ECLI:NL:RVS:2023:3645
Raad van State
- Hoger beroep
- N. Verheij
- Rechtspraak.nl
Hoger beroep tegen niet-ontvankelijk verklaring van asielaanvraag door staatssecretaris van Justitie en Veiligheid
In deze zaak gaat het om een hoger beroep van een vreemdeling tegen de uitspraak van de rechtbank Den Haag, zittingsplaats Middelburg, van 4 april 2023. De rechtbank had het beroep van de vreemdeling ongegrond verklaard, nadat de staatssecretaris van Justitie en Veiligheid op 3 maart 2023 had besloten om de aanvraag van de vreemdeling voor een verblijfsvergunning asiel voor bepaalde tijd niet in behandeling te nemen. De vreemdeling, vertegenwoordigd door mr. A. Hanna, heeft tegen deze uitspraak hoger beroep ingesteld.
Tijdens de procedure heeft de staatssecretaris laten weten dat hij het besluit van 3 maart 2023 heeft ingetrokken en dat hij opnieuw op de aanvraag van de vreemdeling zal beslissen. Dit heeft geleid tot de conclusie dat de vreemdeling geen belang meer heeft bij een beoordeling van het hoger beroep, aangezien de staatssecretaris zijn eerdere besluit niet langer handhaaft. De Afdeling bestuursrechtspraak van de Raad van State heeft daarom het hoger beroep niet-ontvankelijk verklaard.

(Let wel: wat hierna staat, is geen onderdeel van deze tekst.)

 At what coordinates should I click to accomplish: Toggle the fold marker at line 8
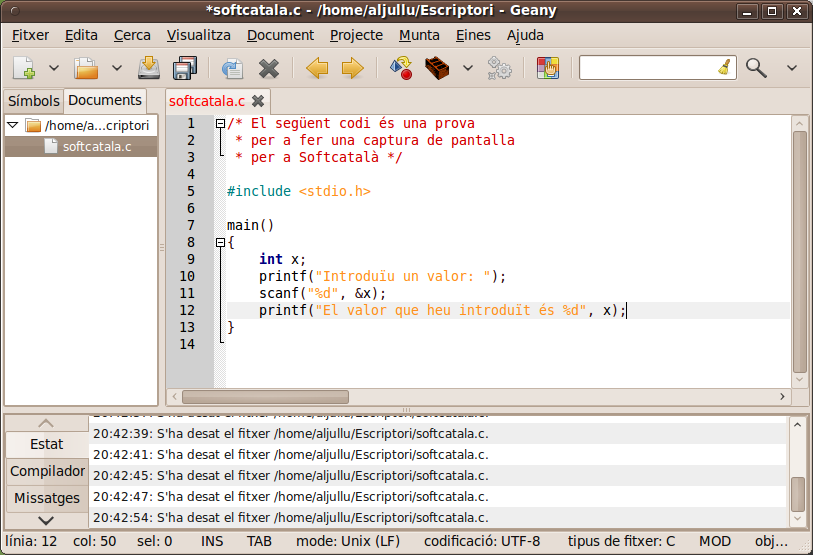220,243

De uitspraak is gedaan door mr. N. Verheij, lid van de enkelvoudige kamer, in tegenwoordigheid van mr. R.H.L. Dallinga, griffier. De beslissing is openbaar uitgesproken op 2 oktober 2023. De staatssecretaris is niet verplicht om de proceskosten te vergoeden, aangezien het hoger beroep niet-ontvankelijk is verklaard.